Here's a query of the counts of all pages in pagetriage_pages over one month since ptrp_reviewed_updated was last touched, excluding draftspace. Why one month? This is a common setting for some of the PageTriage delete cron jobs.

https://quarry.wmcloud.org/query/68541

And a list of pages, excluding draftspace.

https://quarry.wmcloud.org/query/68542

Some of these are not from page moves, but many are.

I think these are just cluttering up the table. They are skipped by our normal cleanup cron jobs and just swell the size of the SQL tables. I think the path forward is...

  • Change move hook to delete from pagetriage_page and pagetriage_page_tags when moving a page to an unsupported namespace
  • Ask DBAs to do a one time deletion of these entries, probably by running maintenance/cleanupPageTriage.php
  • Keep an eye on this / query this after the DBA deletion. If it starts swelling again, track down the offending code and fix it. Rinse and repeat.

Looks like the # of buggy rows increased by 600 in 1 month.

I think there's two bugs here:

  1. Hooks.php -> onPageMoveComplete, line 95 should check if page is being moved out of a namespace PageTriage patrols.

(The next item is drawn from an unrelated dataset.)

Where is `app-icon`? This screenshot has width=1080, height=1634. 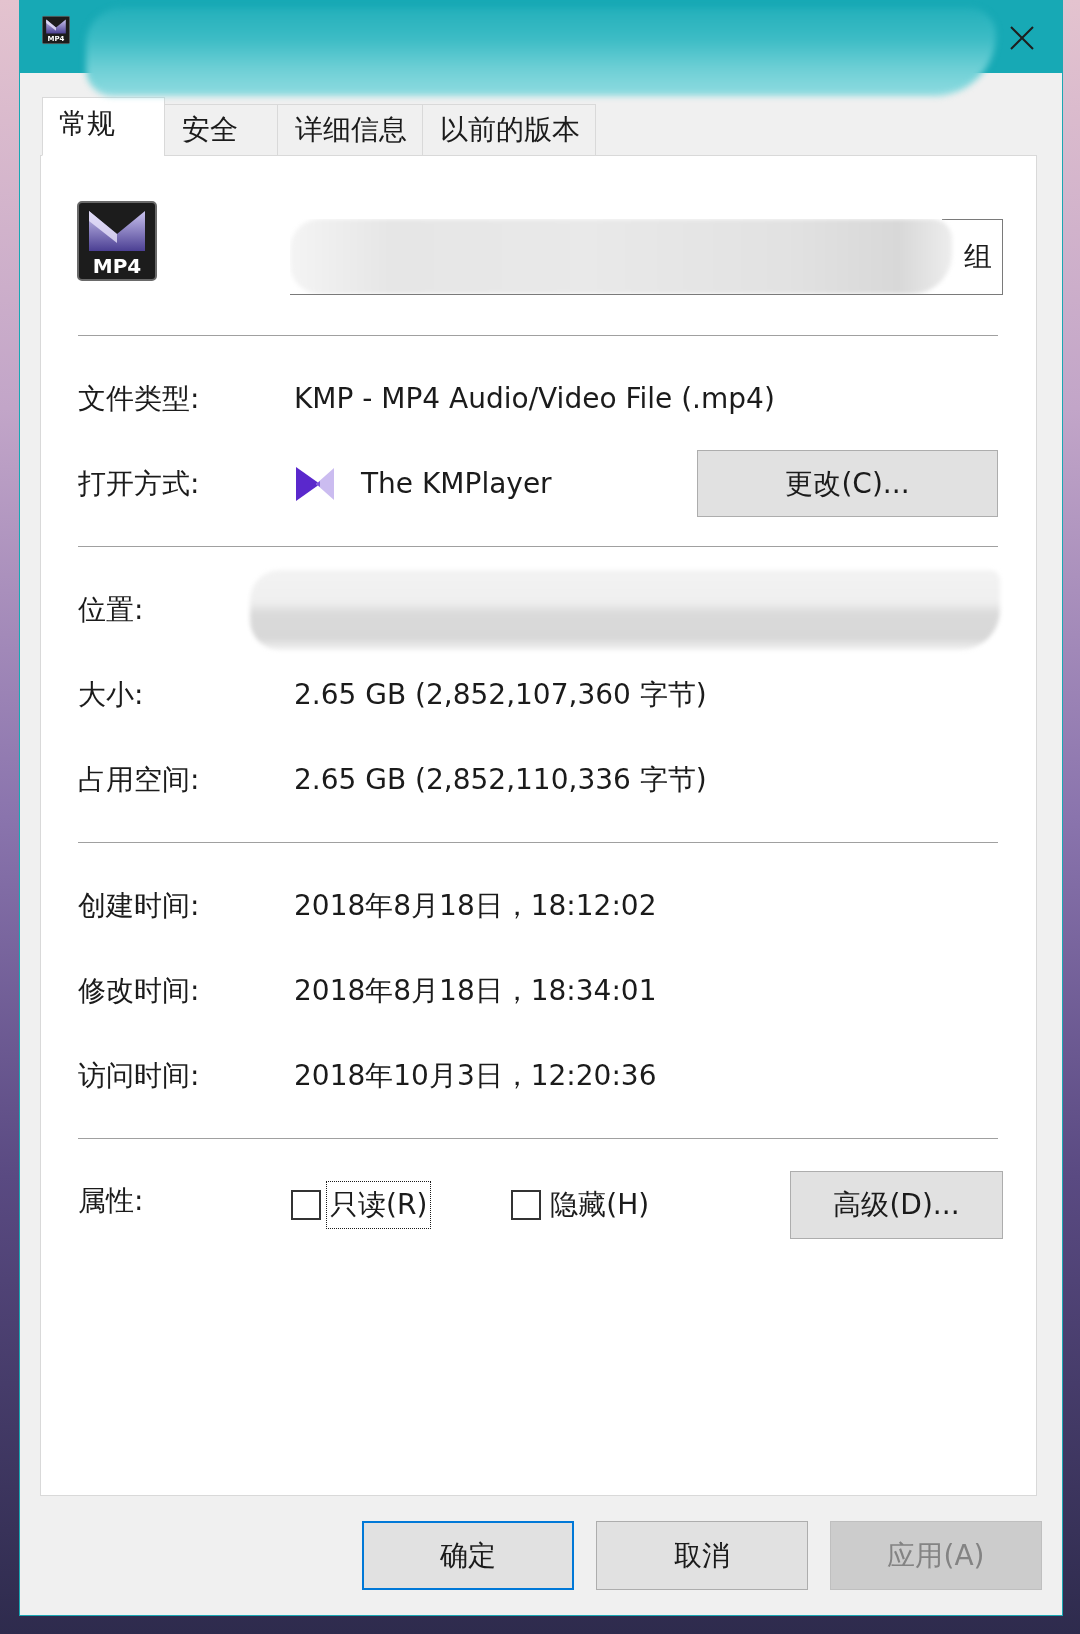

If so, run $pageTriage->deleteFromPageTriage()
  2. cron job at cron/updatePageTriageQueue.php should delete from all namespaces after 30 days but doesn't. The bug is on line 77, where the $secondaryNamespaces variable is declared. Despite a comment stating otherwise, it contains an incomplete list of namespaces.

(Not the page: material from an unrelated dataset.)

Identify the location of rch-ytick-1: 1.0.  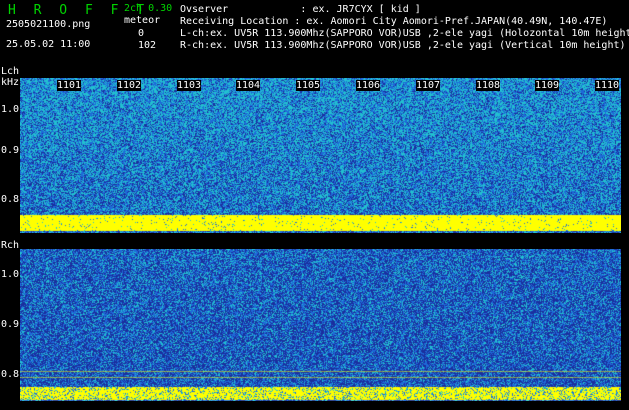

I think I'll refactor updatePageTriageQueue.php, then we can squash the two bugs with small patches.

Change 865581 had a related patch set uploaded (by Novem Linguae; author: Novem Linguae):

[mediawiki/extensions/PageTriage@master] [WIP] Refactor updatePageTriageQueue.php

https://gerrit.wikimedia.org/r/865581

Change 868635 had a related patch set uploaded (by Novem Linguae; author: Novem Linguae):

[mediawiki/extensions/PageTriage@master] Extract cron job class into its own file

https://gerrit.wikimedia.org/r/868635

Change 868635 merged by jenkins-bot:

[mediawiki/extensions/PageTriage@master] Extract cron job class into its own file

https://gerrit.wikimedia.org/r/868635

Change 865581 abandoned by Novem Linguae:

[mediawiki/extensions/PageTriage@master] [WIP] Refactor updatePageTriageQueue.php

Reason:

I ended up splitting this into smaller patches

https://gerrit.wikimedia.org/r/865581

Samwalton9-WMF set the point value for this task to 2.

Note that there appears to be a maintenance script that cleans these up: maintenance/cleanupPageTriage.php. But I still think it'd be best to fix the root causes. See above for the 2 bugs I suspect are causing this.

Novem_Linguae updated the task description. (Show Details)
Novem_Linguae updated the task description. (Show Details)

Hi @Novem_Linguae , has this bug been fixed ?

Nope. Not yet. I've updated the task to be more accurate about what needs to be fixed.